While most of the damage from Harvey was to the south of San Antonio, first responders and city leaders are not letting their guard down as they continue to monitor the storm.
The San Antonio Emergency Operation Center is a way for city and county departments to coordinate their efforts when responding to a major disaster like Harvey, because it can be chaotic if not organized.
It’s been all hands on deck at the EOC, coordinating everything from safety and damage in our own backyard to welcoming evacuees from throughout South Texas.
“While it may not be raining from moment to moment, or the winds may die down for a minute, do not let your guard down,” San Antonio Mayor Ron Nirenberg said.

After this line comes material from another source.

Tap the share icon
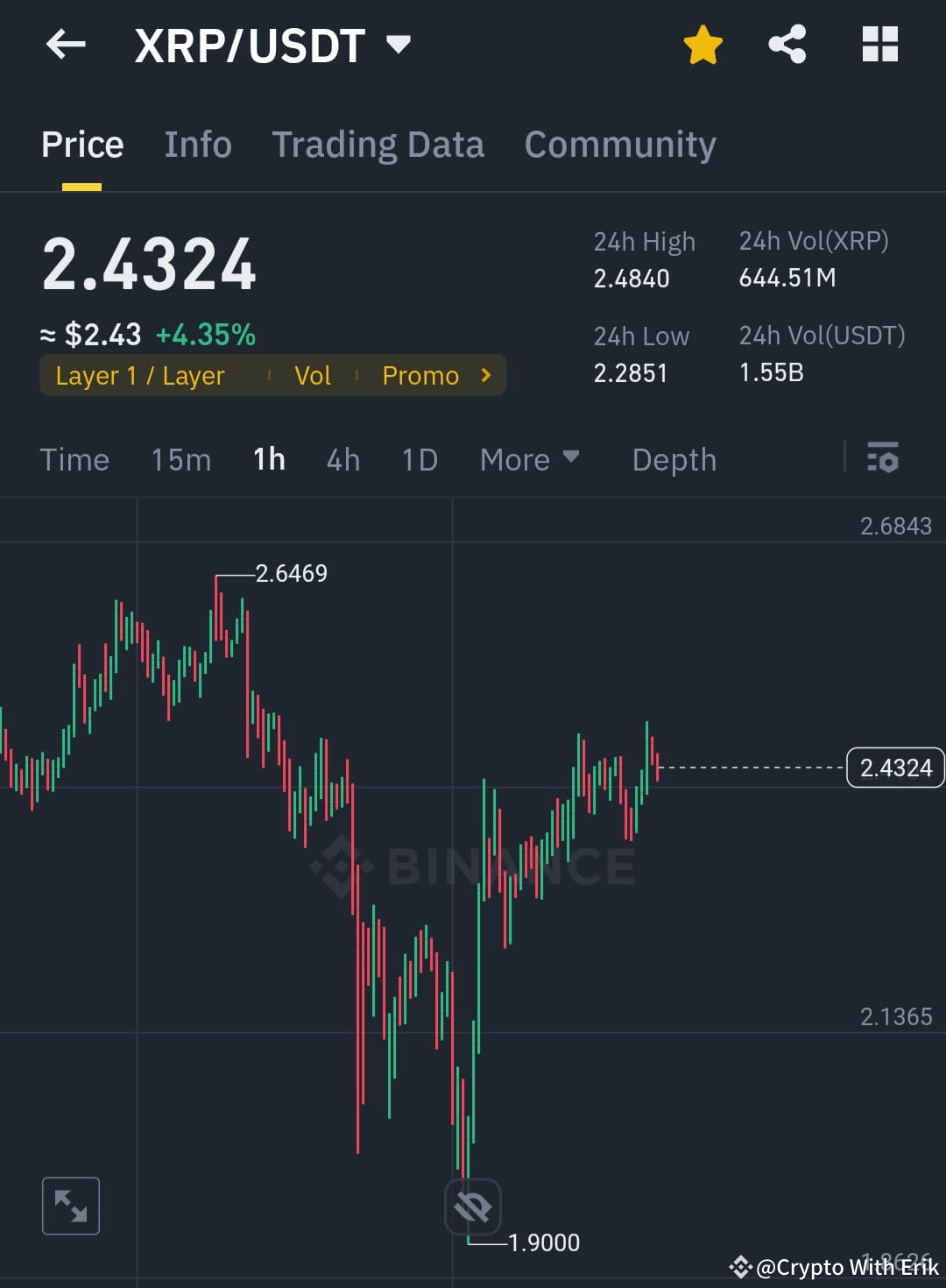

On a statewide level, the amount of communities added to the state disaster declaration continues to grow as it now includes Bexar County.

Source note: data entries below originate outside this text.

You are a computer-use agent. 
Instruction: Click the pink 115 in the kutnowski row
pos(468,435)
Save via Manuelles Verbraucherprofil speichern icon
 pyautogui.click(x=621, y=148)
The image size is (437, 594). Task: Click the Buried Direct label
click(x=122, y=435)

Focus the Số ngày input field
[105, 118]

“I have issued a disaster declaration that originally included 30 counties, and this is a state disaster declaration, and we have now added 20 more counties,” Governor Greg Abbott said on Saturday.

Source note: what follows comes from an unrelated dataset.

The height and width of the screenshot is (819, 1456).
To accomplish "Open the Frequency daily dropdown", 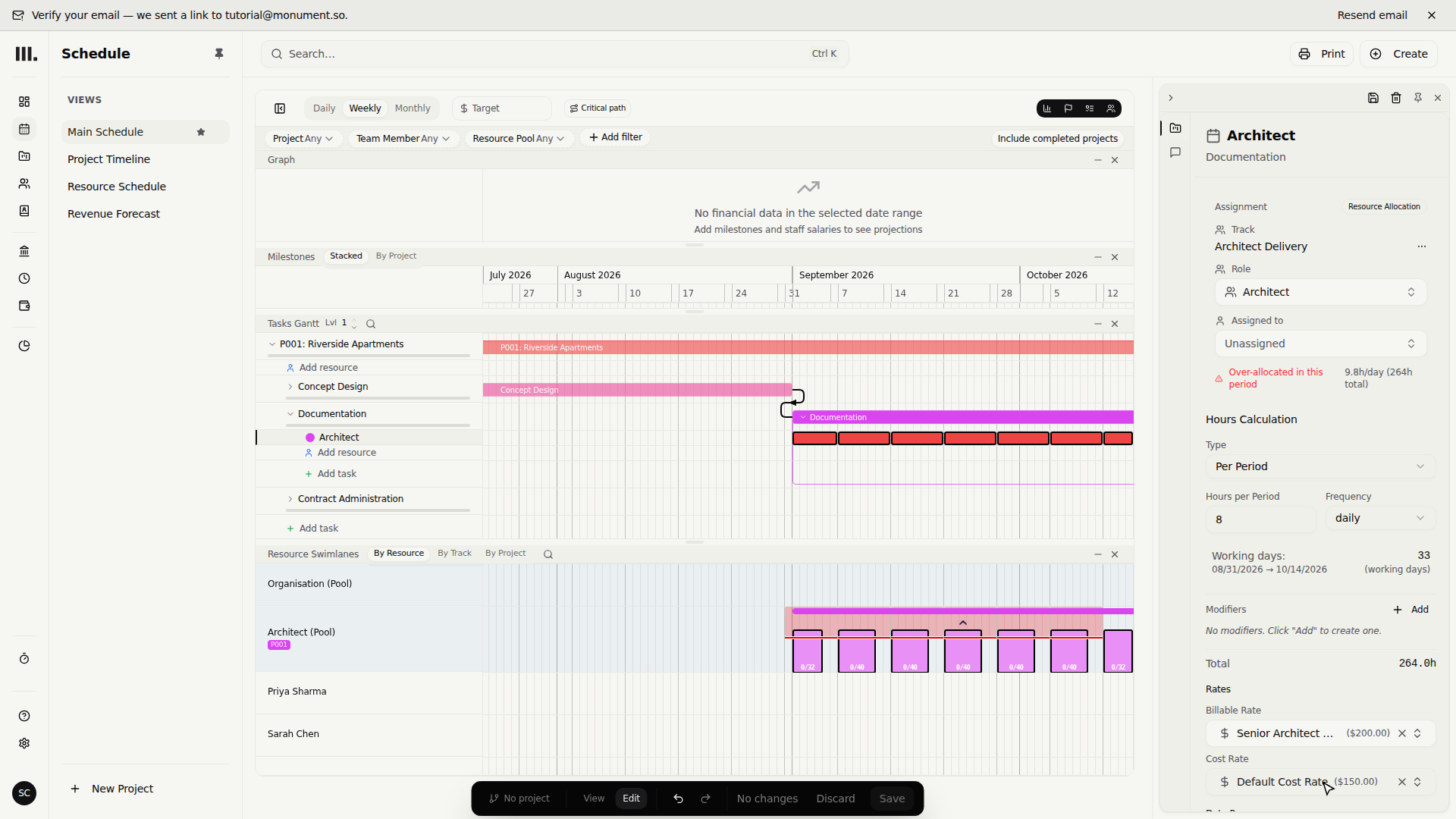I will click(x=1379, y=518).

So far, the San Antonio area has not suffered any major damage. About 60 trees have been knocked down but aside from that and power outages, the only thing that’s really been overwhelming was the generosity from locals.
“Mostly we’ve been seeing an influx for volunteers in the city of San Antonio, which is fantastic. That just shows people want to help in the city of San Antonio,” said COSA emergency management coordinator Lawrence Trevino.
As far as donations, the San Antonio Food Bank is the only donation intake center. The food bank is accepting food, new clothes, diapers, pet food, and other supplies. Donations can be dropped off at the food bank warehouse from 8 a.m. to 5 p.m. Sunday.